これも代表曲の1つで、ベストにいつも入るわ聴いた人みんな大絶賛しているわで特に説明不要だと思うけどやはり名曲なので書かざるを得ない。

失恋した主人公が横浜にあるドルフィンというレストランで一人佇むという内容なのだが、サビの「ソーダ水の中を貨物船がとおる 小さなアワも恋のように消えていった」の表現が最早俳句の領域に突入しており、ユーミンの中でも1,2を争うほどの名フレーズだと思う。消えゆく恋を表しているかのようにメロディの揺れ動き具合や僅かなキーボードのふわふわとしたアレンジも歌詞と絶妙に調和しており、こんな全てが噛み合った曲はそうそうないと思う。

あなただけのもの

ここまでになかったような少々黒っぽさを感じるグルーヴィーなイントロがB面1曲目ということもありここから雰囲気が変わることを予感させる。ベースの気持ち良いフレーズや全編ワウの効いたギター、安心安定のシュガー・ベイブによるコーラス、あえて放り投げるように終わるメロディー等、一通りの引っかかりポイントは揃っており結構クセになる。

魔法の鏡

フェンダーローズによるオクターブを多用したイントロがインパクト絶大。後の曲にもオクターブを活用したアレンジが多々あるけどどれも好きで、功績の割にあまり語られることはない気がするけど正隆さんのアレンジはどれも面白いと思う。

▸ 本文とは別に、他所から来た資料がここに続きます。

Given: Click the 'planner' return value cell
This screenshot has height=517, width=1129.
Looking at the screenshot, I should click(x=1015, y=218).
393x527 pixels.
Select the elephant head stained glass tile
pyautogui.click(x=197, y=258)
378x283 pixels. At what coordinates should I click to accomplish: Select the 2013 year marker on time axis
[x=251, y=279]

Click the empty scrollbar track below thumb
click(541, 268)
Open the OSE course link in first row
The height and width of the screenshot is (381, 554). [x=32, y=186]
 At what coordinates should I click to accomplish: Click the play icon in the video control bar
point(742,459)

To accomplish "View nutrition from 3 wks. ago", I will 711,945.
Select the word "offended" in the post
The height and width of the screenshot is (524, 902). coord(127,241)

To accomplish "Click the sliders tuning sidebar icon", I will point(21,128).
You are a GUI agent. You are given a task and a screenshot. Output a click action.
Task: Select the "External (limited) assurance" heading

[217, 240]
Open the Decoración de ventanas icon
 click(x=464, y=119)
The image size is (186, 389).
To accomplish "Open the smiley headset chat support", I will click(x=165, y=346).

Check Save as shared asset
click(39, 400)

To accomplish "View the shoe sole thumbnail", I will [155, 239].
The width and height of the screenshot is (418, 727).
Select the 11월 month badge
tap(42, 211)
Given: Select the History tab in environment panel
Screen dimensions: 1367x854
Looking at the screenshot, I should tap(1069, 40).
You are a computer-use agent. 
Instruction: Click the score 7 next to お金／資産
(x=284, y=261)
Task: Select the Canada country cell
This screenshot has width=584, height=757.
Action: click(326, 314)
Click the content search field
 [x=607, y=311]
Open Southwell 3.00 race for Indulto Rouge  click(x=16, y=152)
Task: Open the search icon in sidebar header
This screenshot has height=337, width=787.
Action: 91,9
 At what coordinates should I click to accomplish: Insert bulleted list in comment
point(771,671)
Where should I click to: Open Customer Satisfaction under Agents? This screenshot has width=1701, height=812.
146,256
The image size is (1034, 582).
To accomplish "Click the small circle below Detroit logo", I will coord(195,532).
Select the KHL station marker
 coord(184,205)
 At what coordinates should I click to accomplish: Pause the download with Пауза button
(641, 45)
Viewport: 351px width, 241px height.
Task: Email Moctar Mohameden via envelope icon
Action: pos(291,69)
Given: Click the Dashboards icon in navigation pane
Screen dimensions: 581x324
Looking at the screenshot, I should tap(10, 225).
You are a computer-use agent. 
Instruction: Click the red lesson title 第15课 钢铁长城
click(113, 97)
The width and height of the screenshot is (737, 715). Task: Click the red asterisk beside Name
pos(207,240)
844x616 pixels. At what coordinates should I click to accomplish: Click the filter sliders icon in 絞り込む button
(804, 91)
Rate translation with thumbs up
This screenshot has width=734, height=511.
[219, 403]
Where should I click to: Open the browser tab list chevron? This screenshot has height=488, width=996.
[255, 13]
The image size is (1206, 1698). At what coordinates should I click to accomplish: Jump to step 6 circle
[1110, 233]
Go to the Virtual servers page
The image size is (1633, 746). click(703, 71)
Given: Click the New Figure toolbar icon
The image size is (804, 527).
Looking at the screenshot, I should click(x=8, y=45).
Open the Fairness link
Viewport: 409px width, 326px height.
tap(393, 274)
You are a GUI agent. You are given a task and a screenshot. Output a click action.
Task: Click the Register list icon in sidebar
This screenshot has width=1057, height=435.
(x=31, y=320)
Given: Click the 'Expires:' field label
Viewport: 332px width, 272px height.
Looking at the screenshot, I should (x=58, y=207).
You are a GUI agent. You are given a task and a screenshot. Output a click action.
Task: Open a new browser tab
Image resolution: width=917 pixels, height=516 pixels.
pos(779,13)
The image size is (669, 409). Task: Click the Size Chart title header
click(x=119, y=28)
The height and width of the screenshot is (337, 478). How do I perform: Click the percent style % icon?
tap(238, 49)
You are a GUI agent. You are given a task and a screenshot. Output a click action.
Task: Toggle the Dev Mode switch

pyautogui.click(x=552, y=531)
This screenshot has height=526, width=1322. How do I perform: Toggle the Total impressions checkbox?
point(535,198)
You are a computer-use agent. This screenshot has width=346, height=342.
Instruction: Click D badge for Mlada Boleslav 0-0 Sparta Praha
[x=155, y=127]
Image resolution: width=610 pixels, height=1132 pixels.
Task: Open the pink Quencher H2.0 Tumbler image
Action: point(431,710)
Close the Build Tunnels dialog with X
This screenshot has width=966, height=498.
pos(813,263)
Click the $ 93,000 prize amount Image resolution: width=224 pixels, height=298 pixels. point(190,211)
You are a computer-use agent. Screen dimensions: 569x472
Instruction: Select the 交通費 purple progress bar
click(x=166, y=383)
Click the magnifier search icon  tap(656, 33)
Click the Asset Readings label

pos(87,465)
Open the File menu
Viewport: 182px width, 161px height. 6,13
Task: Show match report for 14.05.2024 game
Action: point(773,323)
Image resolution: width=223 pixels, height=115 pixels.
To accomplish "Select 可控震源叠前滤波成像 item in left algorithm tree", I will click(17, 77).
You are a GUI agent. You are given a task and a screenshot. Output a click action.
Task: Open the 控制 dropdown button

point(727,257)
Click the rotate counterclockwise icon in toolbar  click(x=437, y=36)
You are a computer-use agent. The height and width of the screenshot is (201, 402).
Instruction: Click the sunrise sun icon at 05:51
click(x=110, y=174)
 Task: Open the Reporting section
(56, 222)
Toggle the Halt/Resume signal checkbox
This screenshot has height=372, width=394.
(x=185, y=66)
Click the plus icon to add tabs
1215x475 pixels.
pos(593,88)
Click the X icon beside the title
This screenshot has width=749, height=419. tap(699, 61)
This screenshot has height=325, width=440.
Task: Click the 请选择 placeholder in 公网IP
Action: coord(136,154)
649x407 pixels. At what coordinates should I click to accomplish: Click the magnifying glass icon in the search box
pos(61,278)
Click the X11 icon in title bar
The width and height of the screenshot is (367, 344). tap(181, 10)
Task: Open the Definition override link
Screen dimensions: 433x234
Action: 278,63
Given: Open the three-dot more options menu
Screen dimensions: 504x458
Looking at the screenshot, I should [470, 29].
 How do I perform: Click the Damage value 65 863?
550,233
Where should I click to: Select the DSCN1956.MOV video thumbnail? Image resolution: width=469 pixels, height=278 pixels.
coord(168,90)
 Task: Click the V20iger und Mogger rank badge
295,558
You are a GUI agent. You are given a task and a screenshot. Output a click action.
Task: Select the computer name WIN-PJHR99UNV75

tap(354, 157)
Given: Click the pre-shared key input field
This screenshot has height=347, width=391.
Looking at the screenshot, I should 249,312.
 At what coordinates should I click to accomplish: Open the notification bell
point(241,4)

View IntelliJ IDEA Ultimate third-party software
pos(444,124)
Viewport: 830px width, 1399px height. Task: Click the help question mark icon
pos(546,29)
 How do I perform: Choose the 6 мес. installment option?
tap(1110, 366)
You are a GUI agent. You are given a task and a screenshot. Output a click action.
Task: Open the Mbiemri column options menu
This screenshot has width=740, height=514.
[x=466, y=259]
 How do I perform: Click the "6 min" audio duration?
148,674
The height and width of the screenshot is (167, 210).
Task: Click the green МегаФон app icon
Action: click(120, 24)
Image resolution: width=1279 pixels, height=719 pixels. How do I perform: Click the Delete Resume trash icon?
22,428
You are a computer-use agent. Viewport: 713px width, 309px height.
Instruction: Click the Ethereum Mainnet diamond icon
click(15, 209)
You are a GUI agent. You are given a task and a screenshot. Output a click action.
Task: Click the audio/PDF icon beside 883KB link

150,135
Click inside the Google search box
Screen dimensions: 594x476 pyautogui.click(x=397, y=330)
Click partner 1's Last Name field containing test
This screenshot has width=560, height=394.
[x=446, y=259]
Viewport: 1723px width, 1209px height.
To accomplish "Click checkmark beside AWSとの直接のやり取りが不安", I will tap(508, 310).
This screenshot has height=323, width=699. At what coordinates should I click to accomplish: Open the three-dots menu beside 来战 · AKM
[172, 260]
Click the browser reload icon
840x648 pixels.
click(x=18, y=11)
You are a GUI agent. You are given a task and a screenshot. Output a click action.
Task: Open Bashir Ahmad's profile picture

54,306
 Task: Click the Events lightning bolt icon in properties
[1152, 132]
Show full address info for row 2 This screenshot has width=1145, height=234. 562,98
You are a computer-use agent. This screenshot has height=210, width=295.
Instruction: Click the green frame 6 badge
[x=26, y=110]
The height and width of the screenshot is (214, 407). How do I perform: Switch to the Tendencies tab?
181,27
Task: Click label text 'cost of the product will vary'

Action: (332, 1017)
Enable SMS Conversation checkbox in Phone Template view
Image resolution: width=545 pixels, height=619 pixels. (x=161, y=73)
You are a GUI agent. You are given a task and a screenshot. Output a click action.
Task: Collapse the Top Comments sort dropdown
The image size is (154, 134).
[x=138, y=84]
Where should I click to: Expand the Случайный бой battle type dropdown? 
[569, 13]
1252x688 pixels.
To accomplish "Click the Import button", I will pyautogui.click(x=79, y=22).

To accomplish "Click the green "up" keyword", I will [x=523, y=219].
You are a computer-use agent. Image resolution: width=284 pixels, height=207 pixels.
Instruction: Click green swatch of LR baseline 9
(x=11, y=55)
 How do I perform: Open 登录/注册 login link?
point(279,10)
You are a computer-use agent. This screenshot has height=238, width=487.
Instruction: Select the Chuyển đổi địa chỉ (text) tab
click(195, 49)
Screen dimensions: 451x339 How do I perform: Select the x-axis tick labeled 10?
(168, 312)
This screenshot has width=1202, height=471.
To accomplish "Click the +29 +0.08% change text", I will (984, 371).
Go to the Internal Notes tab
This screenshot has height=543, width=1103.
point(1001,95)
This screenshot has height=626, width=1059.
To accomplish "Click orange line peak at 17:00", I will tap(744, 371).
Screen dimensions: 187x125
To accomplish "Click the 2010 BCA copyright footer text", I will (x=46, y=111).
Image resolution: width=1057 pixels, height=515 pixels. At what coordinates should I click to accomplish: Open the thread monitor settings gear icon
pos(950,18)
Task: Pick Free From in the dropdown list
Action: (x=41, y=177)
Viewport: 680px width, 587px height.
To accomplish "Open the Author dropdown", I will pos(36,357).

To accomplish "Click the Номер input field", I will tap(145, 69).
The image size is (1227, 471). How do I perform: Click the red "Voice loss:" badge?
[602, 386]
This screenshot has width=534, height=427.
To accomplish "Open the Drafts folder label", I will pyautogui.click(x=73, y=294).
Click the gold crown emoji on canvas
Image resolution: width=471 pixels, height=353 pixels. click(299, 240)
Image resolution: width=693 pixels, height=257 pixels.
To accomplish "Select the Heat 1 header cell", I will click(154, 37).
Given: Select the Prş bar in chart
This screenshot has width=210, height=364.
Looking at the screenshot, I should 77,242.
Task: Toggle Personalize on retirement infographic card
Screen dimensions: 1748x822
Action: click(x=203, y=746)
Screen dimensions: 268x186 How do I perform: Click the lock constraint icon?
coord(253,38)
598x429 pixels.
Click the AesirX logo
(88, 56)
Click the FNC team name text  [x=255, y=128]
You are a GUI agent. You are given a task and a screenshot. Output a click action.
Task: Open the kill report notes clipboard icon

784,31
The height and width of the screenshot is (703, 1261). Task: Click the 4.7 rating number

このアルバムで唯一といってもいいほど露骨に歌謡曲っぽいメロディを持った曲だけど、それでもティン・パン・アレーの演奏もあって歌謡曲臭を感じさせないあたりは見事。

旅立つ秋

ユーミンが有名になったのは林美雄さんというラジオのパーソナリティが「この人は天才です!」と絶賛してユーミンの曲をかけまくったことがきっかけの1つとされているが、そのラジオ番組が終了する際に餞として贈られた曲。前作の「雨の街を」に続いて物悲しい曲ではあるが、ほとんどアコギ1本なのに独特の温度の低さも相まってフォーク臭を感じさせないのは流石としか言いようがない。あまり知名度は高くないけど知る人ぞ知る大名曲。